Ein letzter Punkt: Verknüpfen Sie LinkedIn Ads mit SEO und Content-Strategie. Wer auf LinkedIn relevante Inhalte bewirbt, stärkt gleichzeitig die organische Sichtbarkeit und baut Vertrauen auf. Bezahlte und organische Maßnahmen ergänzen sich. Sie ersetzen einander nicht.

Fazit: LinkedIn Ads als effizienter Wachstumstreiber

LinkedIn Ads sind teurer als andere Kanäle. Das wird sich nicht ändern. Und das muss auch kein Problem sein.

Der entscheidende Unterschied liegt in der Qualität.
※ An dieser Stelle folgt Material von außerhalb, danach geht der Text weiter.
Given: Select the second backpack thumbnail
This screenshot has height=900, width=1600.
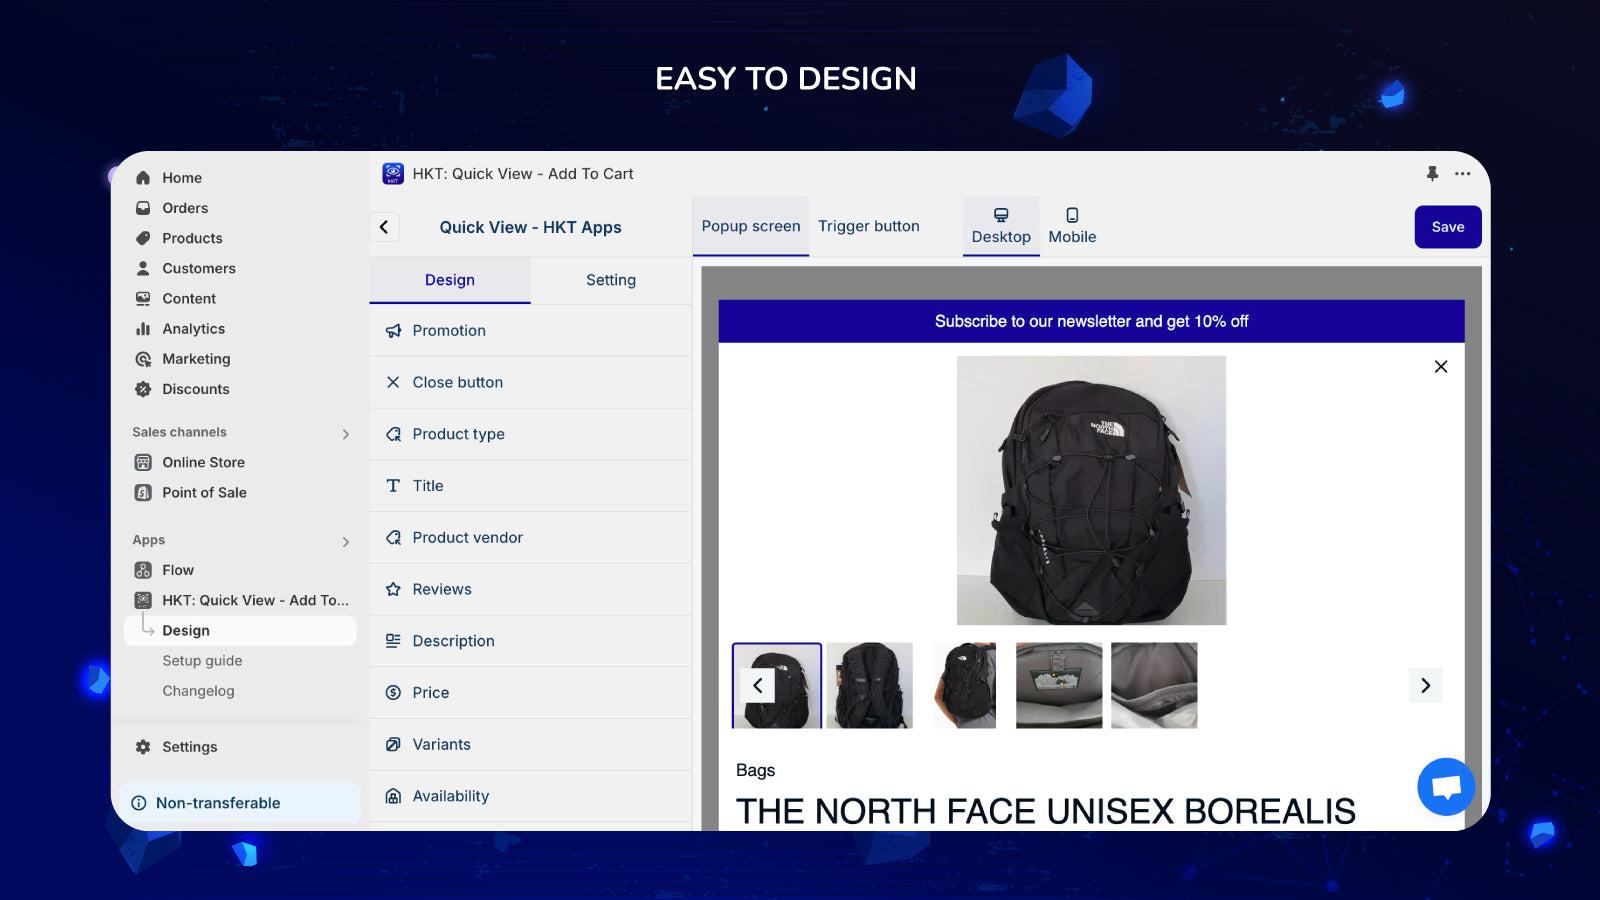Looking at the screenshot, I should [869, 686].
Kein anderer Kanal bietet diese Präzision beim B2B-Targeting. Keine andere Plattform erreicht Entscheider im Mittelstand so direkt und in einem professionellen Kontext. Mehr dazu, warum sich der höhere CPL langfristig rechnen kann, lesen Sie in unserem Beitrag LinkedIn Leads: Teuer oder rentabel?

Was es braucht: Methodisches Vorgehen. Klare Ziele. Sauber gesetzte Audiences. Relevantes Creative. Die richtigen Kampagnenziele. Und Prozesse, die Leads nicht versickern lassen.

Die fünf Hebel aus diesem Beitrag sind keine Theorie. Sie sind der direkte Weg zu niedrigeren CPCs, besseren Conversion-Raten und einem LinkedIn Ads-Budget, das sich rechtfertigt. Geben Sie LinkedIn Ads eine Chance. Aber machen Sie es richtig.